[Records supplied]
◇ ◇ ◇ ◇ ◇

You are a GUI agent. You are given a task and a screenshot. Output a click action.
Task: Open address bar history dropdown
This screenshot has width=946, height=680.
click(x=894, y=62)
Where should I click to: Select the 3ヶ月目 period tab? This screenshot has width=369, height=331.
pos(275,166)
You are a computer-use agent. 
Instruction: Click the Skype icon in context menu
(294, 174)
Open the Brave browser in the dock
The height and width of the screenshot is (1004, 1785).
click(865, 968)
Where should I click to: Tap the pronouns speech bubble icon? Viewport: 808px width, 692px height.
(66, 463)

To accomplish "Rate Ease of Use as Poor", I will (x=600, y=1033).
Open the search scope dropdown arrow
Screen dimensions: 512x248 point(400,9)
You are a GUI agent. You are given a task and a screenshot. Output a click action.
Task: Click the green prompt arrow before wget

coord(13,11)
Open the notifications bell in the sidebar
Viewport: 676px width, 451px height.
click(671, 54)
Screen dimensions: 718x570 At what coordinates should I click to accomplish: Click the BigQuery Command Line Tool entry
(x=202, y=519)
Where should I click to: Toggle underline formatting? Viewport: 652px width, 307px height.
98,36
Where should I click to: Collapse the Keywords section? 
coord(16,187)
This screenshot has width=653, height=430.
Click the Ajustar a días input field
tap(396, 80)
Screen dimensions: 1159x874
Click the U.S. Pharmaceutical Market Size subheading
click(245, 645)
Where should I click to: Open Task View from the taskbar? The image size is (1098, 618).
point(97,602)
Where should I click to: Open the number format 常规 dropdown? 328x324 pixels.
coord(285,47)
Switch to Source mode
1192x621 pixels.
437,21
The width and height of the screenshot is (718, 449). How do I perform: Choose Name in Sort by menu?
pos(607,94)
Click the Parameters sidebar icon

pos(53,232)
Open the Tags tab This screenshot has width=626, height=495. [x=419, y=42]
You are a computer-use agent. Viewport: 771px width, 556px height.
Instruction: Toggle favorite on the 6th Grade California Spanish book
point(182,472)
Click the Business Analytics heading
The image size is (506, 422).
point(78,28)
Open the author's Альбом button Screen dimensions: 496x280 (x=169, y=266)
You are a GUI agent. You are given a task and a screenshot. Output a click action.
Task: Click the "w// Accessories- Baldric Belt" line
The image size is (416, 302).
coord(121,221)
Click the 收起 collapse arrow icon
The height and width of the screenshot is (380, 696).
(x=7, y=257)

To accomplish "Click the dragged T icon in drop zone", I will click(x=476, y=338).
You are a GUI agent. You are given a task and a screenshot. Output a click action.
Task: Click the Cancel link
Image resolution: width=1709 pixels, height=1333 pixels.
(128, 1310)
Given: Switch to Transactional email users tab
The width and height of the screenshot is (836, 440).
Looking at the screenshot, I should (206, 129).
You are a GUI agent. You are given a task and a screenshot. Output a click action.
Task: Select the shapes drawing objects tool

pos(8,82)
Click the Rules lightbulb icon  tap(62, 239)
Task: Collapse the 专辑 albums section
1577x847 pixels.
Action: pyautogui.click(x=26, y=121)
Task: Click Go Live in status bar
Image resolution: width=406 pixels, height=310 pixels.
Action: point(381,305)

◇ ◇ ◇ ◇ ◇

[Written exercise] Reproduce the records word for word, beginning with the line that contains "Where should I click to: Collapse" and continuing through the end of the records.

[Reply]
Where should I click to: Collapse the Keywords section? 
coord(16,187)
This screenshot has width=653, height=430.
Click the Ajustar a días input field
tap(396, 80)
Screen dimensions: 1159x874
Click the U.S. Pharmaceutical Market Size subheading
click(245, 645)
Where should I click to: Open Task View from the taskbar? The image size is (1098, 618).
point(97,602)
Where should I click to: Open the number format 常规 dropdown? 328x324 pixels.
coord(285,47)
Switch to Source mode
1192x621 pixels.
437,21
The width and height of the screenshot is (718, 449). How do I perform: Choose Name in Sort by menu?
pos(607,94)
Click the Parameters sidebar icon

pos(53,232)
Open the Tags tab This screenshot has width=626, height=495. [x=419, y=42]
You are a computer-use agent. Viewport: 771px width, 556px height.
Instruction: Toggle favorite on the 6th Grade California Spanish book
point(182,472)
Click the Business Analytics heading
The image size is (506, 422).
point(78,28)
Open the author's Альбом button Screen dimensions: 496x280 (x=169, y=266)
You are a GUI agent. You are given a task and a screenshot. Output a click action.
Task: Click the "w// Accessories- Baldric Belt" line
The image size is (416, 302).
coord(121,221)
Click the 收起 collapse arrow icon
The height and width of the screenshot is (380, 696).
(x=7, y=257)

To accomplish "Click the dragged T icon in drop zone", I will click(x=476, y=338).
You are a GUI agent. You are given a task and a screenshot. Output a click action.
Task: Click the Cancel link
Image resolution: width=1709 pixels, height=1333 pixels.
(128, 1310)
Given: Switch to Transactional email users tab
The width and height of the screenshot is (836, 440).
Looking at the screenshot, I should (206, 129).
You are a GUI agent. You are given a task and a screenshot. Output a click action.
Task: Select the shapes drawing objects tool

pos(8,82)
Click the Rules lightbulb icon  tap(62, 239)
Task: Collapse the 专辑 albums section
1577x847 pixels.
Action: pyautogui.click(x=26, y=121)
Task: Click Go Live in status bar
Image resolution: width=406 pixels, height=310 pixels.
Action: point(381,305)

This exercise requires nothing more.